About this exercise: Set the data down again, exactly as it appears below.

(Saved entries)
'''
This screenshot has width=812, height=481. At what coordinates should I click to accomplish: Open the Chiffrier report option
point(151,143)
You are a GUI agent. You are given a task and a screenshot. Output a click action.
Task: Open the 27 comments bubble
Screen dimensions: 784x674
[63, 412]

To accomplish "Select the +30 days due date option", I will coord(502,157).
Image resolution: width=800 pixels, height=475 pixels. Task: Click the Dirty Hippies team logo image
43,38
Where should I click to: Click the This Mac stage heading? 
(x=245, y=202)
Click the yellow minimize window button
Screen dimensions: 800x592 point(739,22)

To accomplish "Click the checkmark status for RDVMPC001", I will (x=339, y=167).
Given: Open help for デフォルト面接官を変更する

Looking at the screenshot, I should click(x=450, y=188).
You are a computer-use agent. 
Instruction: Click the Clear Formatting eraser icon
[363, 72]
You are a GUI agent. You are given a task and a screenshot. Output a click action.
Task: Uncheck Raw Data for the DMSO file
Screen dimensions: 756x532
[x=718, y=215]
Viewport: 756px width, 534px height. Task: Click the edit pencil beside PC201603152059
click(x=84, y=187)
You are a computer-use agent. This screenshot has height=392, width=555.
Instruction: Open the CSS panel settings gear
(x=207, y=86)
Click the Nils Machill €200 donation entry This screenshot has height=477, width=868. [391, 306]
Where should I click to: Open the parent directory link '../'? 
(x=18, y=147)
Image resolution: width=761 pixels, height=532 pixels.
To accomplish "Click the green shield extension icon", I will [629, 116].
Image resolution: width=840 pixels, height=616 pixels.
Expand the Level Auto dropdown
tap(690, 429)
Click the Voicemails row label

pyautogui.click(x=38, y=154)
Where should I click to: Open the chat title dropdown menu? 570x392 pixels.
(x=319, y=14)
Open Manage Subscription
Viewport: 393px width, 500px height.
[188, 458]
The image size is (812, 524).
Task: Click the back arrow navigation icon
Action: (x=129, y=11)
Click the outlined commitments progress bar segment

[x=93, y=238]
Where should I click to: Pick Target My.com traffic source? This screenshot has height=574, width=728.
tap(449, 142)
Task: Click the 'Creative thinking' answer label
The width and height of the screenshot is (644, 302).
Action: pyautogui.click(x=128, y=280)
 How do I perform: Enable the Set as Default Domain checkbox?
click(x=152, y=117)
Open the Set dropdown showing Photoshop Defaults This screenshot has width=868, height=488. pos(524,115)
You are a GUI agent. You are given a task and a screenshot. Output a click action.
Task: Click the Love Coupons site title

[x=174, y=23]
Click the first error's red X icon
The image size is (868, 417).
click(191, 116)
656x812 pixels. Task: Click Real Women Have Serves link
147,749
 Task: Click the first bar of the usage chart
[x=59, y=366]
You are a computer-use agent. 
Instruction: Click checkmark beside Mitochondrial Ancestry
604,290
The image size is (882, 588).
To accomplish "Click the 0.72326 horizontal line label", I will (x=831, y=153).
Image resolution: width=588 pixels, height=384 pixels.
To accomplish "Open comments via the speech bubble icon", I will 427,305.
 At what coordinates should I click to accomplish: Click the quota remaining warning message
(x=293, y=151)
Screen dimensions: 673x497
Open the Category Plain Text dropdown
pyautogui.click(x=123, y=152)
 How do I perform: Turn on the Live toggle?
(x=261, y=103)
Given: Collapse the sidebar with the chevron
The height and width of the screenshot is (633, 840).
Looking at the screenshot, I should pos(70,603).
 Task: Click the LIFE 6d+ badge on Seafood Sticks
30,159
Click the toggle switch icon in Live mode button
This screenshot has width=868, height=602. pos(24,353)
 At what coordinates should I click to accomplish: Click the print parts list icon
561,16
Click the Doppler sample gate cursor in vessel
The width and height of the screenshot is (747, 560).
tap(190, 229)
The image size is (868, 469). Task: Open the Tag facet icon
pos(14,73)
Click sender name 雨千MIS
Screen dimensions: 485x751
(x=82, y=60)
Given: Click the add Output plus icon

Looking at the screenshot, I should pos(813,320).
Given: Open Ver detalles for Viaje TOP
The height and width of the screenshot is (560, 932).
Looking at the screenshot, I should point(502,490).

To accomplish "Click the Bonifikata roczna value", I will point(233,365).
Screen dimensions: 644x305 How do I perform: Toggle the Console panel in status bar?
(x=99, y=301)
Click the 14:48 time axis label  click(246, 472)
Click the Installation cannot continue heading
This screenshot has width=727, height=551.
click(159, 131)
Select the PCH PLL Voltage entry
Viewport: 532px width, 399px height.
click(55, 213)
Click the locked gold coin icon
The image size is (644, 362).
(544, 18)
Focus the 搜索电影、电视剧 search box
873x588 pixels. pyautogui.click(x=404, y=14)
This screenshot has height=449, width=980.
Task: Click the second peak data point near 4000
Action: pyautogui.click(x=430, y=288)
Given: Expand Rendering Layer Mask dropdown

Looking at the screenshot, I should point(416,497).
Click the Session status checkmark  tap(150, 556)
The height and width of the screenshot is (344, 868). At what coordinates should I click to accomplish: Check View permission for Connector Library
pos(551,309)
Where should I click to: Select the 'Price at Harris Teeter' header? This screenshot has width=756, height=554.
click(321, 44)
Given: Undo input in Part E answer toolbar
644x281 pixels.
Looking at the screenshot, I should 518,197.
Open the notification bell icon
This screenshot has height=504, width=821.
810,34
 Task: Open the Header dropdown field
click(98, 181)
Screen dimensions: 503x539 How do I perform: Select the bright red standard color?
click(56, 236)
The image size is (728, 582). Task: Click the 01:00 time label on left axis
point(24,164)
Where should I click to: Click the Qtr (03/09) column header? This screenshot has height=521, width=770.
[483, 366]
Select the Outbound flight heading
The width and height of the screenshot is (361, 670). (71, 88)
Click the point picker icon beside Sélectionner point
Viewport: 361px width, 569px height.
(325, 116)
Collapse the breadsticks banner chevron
'''
Written response:
This screenshot has width=812, height=481. At what coordinates should I click to accomplish: Open the Chiffrier report option
point(151,143)
You are a GUI agent. You are given a task and a screenshot. Output a click action.
Task: Open the 27 comments bubble
Screen dimensions: 784x674
[63, 412]

To accomplish "Select the +30 days due date option", I will coord(502,157).
Image resolution: width=800 pixels, height=475 pixels. Task: Click the Dirty Hippies team logo image
43,38
Where should I click to: Click the This Mac stage heading? 
(x=245, y=202)
Click the yellow minimize window button
Screen dimensions: 800x592 point(739,22)

To accomplish "Click the checkmark status for RDVMPC001", I will (x=339, y=167).
Given: Open help for デフォルト面接官を変更する

Looking at the screenshot, I should click(x=450, y=188).
You are a computer-use agent. 
Instruction: Click the Clear Formatting eraser icon
[363, 72]
You are a GUI agent. You are given a task and a screenshot. Output a click action.
Task: Uncheck Raw Data for the DMSO file
Screen dimensions: 756x532
[x=718, y=215]
Viewport: 756px width, 534px height. Task: Click the edit pencil beside PC201603152059
click(x=84, y=187)
You are a computer-use agent. This screenshot has height=392, width=555.
Instruction: Open the CSS panel settings gear
(x=207, y=86)
Click the Nils Machill €200 donation entry This screenshot has height=477, width=868. [391, 306]
Where should I click to: Open the parent directory link '../'? 
(x=18, y=147)
Image resolution: width=761 pixels, height=532 pixels.
To accomplish "Click the green shield extension icon", I will [629, 116].
Image resolution: width=840 pixels, height=616 pixels.
Expand the Level Auto dropdown
tap(690, 429)
Click the Voicemails row label

pyautogui.click(x=38, y=154)
Where should I click to: Open the chat title dropdown menu? 570x392 pixels.
(x=319, y=14)
Open Manage Subscription
Viewport: 393px width, 500px height.
[188, 458]
The image size is (812, 524).
Task: Click the back arrow navigation icon
Action: (x=129, y=11)
Click the outlined commitments progress bar segment

[x=93, y=238]
Where should I click to: Pick Target My.com traffic source? This screenshot has height=574, width=728.
tap(449, 142)
Task: Click the 'Creative thinking' answer label
The width and height of the screenshot is (644, 302).
Action: pyautogui.click(x=128, y=280)
 How do I perform: Enable the Set as Default Domain checkbox?
click(x=152, y=117)
Open the Set dropdown showing Photoshop Defaults This screenshot has width=868, height=488. pos(524,115)
You are a GUI agent. You are given a task and a screenshot. Output a click action.
Task: Click the Love Coupons site title

[x=174, y=23]
Click the first error's red X icon
The image size is (868, 417).
click(191, 116)
656x812 pixels. Task: Click Real Women Have Serves link
147,749
 Task: Click the first bar of the usage chart
[x=59, y=366]
You are a computer-use agent. 
Instruction: Click checkmark beside Mitochondrial Ancestry
604,290
The image size is (882, 588).
To accomplish "Click the 0.72326 horizontal line label", I will (x=831, y=153).
Image resolution: width=588 pixels, height=384 pixels.
To accomplish "Open comments via the speech bubble icon", I will 427,305.
 At what coordinates should I click to accomplish: Click the quota remaining warning message
(x=293, y=151)
Screen dimensions: 673x497
Open the Category Plain Text dropdown
pyautogui.click(x=123, y=152)
 How do I perform: Turn on the Live toggle?
(x=261, y=103)
Given: Collapse the sidebar with the chevron
The height and width of the screenshot is (633, 840).
Looking at the screenshot, I should pos(70,603).
 Task: Click the LIFE 6d+ badge on Seafood Sticks
30,159
Click the toggle switch icon in Live mode button
This screenshot has width=868, height=602. pos(24,353)
 At what coordinates should I click to accomplish: Click the print parts list icon
561,16
Click the Doppler sample gate cursor in vessel
The width and height of the screenshot is (747, 560).
tap(190, 229)
The image size is (868, 469). Task: Open the Tag facet icon
pos(14,73)
Click sender name 雨千MIS
Screen dimensions: 485x751
(x=82, y=60)
Given: Click the add Output plus icon

Looking at the screenshot, I should pos(813,320).
Given: Open Ver detalles for Viaje TOP
The height and width of the screenshot is (560, 932).
Looking at the screenshot, I should point(502,490).

To accomplish "Click the Bonifikata roczna value", I will point(233,365).
Screen dimensions: 644x305 How do I perform: Toggle the Console panel in status bar?
(x=99, y=301)
Click the 14:48 time axis label  click(246, 472)
Click the Installation cannot continue heading
This screenshot has width=727, height=551.
click(159, 131)
Select the PCH PLL Voltage entry
Viewport: 532px width, 399px height.
click(55, 213)
Click the locked gold coin icon
The image size is (644, 362).
(544, 18)
Focus the 搜索电影、电视剧 search box
873x588 pixels. pyautogui.click(x=404, y=14)
This screenshot has height=449, width=980.
Task: Click the second peak data point near 4000
Action: pyautogui.click(x=430, y=288)
Given: Expand Rendering Layer Mask dropdown

Looking at the screenshot, I should point(416,497).
Click the Session status checkmark  tap(150, 556)
The height and width of the screenshot is (344, 868). At what coordinates should I click to accomplish: Check View permission for Connector Library
pos(551,309)
Where should I click to: Select the 'Price at Harris Teeter' header? This screenshot has width=756, height=554.
click(321, 44)
Given: Undo input in Part E answer toolbar
644x281 pixels.
Looking at the screenshot, I should 518,197.
Open the notification bell icon
This screenshot has height=504, width=821.
810,34
 Task: Open the Header dropdown field
click(98, 181)
Screen dimensions: 503x539 How do I perform: Select the bright red standard color?
click(56, 236)
The image size is (728, 582). Task: Click the 01:00 time label on left axis
point(24,164)
Where should I click to: Click the Qtr (03/09) column header? This screenshot has height=521, width=770.
[483, 366]
Select the Outbound flight heading
The width and height of the screenshot is (361, 670). (71, 88)
Click the point picker icon beside Sélectionner point
Viewport: 361px width, 569px height.
(325, 116)
Collapse the breadsticks banner chevron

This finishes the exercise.